Further, the step (C) includes the steps of:
(C1) extracting features from features in the trunk feature extraction network as input of a global area prior attention correction enhancement network;
(C2) performing convolution, pooling and deconvolution on the input features to obtain more abstract semantic information;
(C3) and normalizing the calculation result by a sigmoid function, and then multiplying the result by the prior attention of the global area to enhance and correct the prior attention of the global area.
(C4) Adding 1 to the calculation result, and then performing point multiplication on the features of the trunk feature extraction network to enhance the features; the calculation formula is as follows:
y=(Sigmoid(F(x))*Sigmoid(pre)+1)*w
wherein x is the input feature, F (x) is series calculation of convolution, pooling and deconvolution, sigmoid (pre) is area prior attention, points are multiplied by a mask generated in an attention correction enhancement network to correct and enhance the area prior attention, 1 is added on all elements, and finally points are formed on a feature graph w to enhance the feature graph, and then the target detection is carried out on the feature graph.

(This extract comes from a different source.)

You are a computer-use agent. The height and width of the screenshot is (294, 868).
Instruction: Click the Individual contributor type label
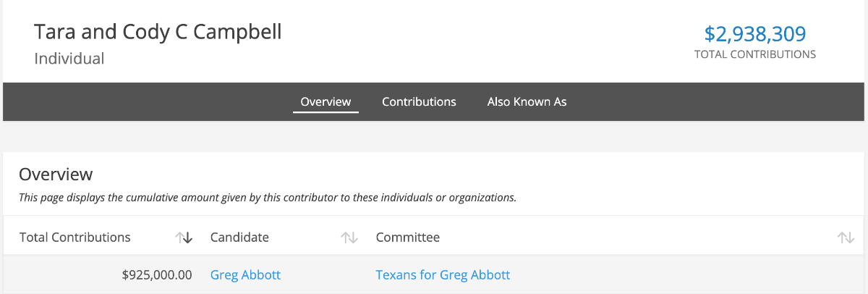pyautogui.click(x=69, y=59)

Compared with the prior art, the invention has the following remarkable advantages: the attention model-based target detection method for enhancing the prior attention of the global area fully utilizes the position information of the target in the training set to generate the prior attention, then corrects and enhances the global prior attention through the neural network, and finally enhances the characteristics generated by the main network, thereby improving the target detection precision. The method has a few target types and has a remarkable target detection scene effect with regular positions. The method has good application scenes in industrial application and has the following advantages:
(1) under the condition of poor image quality, the prior attention can determine the approximate position of the target according to the global information, so that the positioning precision is improved;
(2) the global a priori attention enhancement network can enhance and adjust a priori attention to form final more accurate attention according to specific characteristics of each image.
Drawings
FIG. 1 is a flowchart of a global area prior attention based target detection method of the present invention.
Detailed Description
The invention will be further described with reference to the accompanying drawings.

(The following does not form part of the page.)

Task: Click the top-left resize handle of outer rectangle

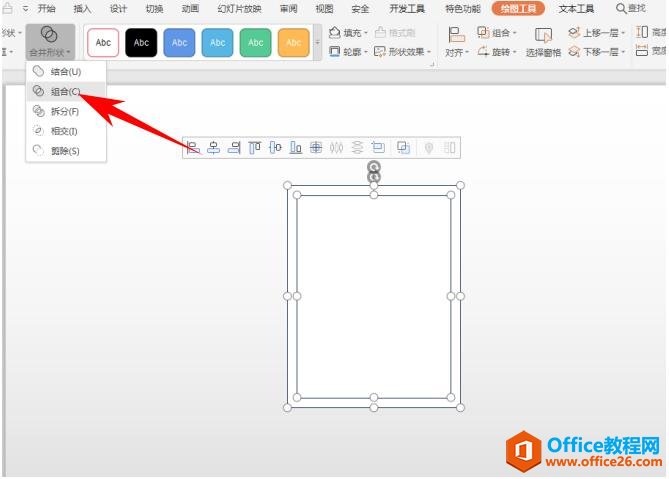Action: click(x=288, y=185)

As shown in fig. 1, a target detection method based on a global area prior attention mechanism includes the following steps:
step (A), traversing a training set, and counting position information of a target in each training sample to obtain the prior attention of a global area, wherein the method comprises the following steps:
(A1) selecting an area where the target is located in the training sample picture by a manual frame, and acquiring position information of the target area where the target is located in the training sample picture to be stored as a label;
(A2) scaling the training image to a set size, and setting the prior attention size of the global area to the size;
(A3) initializing each pixel value of the prior attention of the global area to be zero, traversing each training sample, and adding one to the pixel values in all rectangular frames to obtain a thermodynamic diagram;
(A4) and normalizing the prior attention of the global area by using a sigmoid function to obtain the prior attention of the global area.
And (B) acquiring an image to be detected, and extracting the features of the original image by using the feature extraction network obtained by training, wherein the method comprises the following steps:
(B1) using a bilinear interpolation method to scale the picture to be detected to the same size;
(B2) using convolution kernel of 3 × 3 and convolution kernel of 1 × 1 to extract features of input values, and finally generating a multi-dimensional matrix of 13 × 13, which divides the original image into 13 × 13 grids, wherein 169 n-dimensional vectors of 13 × 13 are responsible for target detection in each grid, including classification information and target position information;
(B3) the label information in the training samples is processed into a matrix form corresponding to the network output, and the loss value is calculated, and then the entire network is trained using back propagation.
Step (C), a global area prior attention correction and enhancement network is branched from the feature map, the global area prior attention is corrected and enhanced by the attention network, and finally an attention mask is obtained, wherein the method comprises the following steps:
(C1) extracting any layer from the features in the main feature extraction network as the input of a global area prior attention correction enhancement network;
(C2) performing convolution, pooling, deconvolution and other calculations on the input features to obtain more abstract semantic information;
(C3) normalizing the calculation result by a sigmoid function, and then multiplying the normalized result by the prior attention of the global area to enhance and correct the prior attention of the global area;
(C4) and adding 1 to the calculation result, and then performing point multiplication on the features of the trunk feature extraction network to enhance the features. The calculation formula is as follows:
y=(Sigmoid(F(x))*Sigmoid(pre)+1)*w
wherein x is input characteristics, F (x) is a series of calculations such as convolution, pooling, deconvolution and the like, sigmoid (pre) is area prior attention, points are multiplied by flooding generated in an attention correction and enhancement network to correct and enhance the area prior attention, 1 is added on all elements, w is a characteristic diagram, and finally points are multiplied on the characteristic diagram to enhance the characteristic diagram, and then target detection is carried out on the characteristic diagram.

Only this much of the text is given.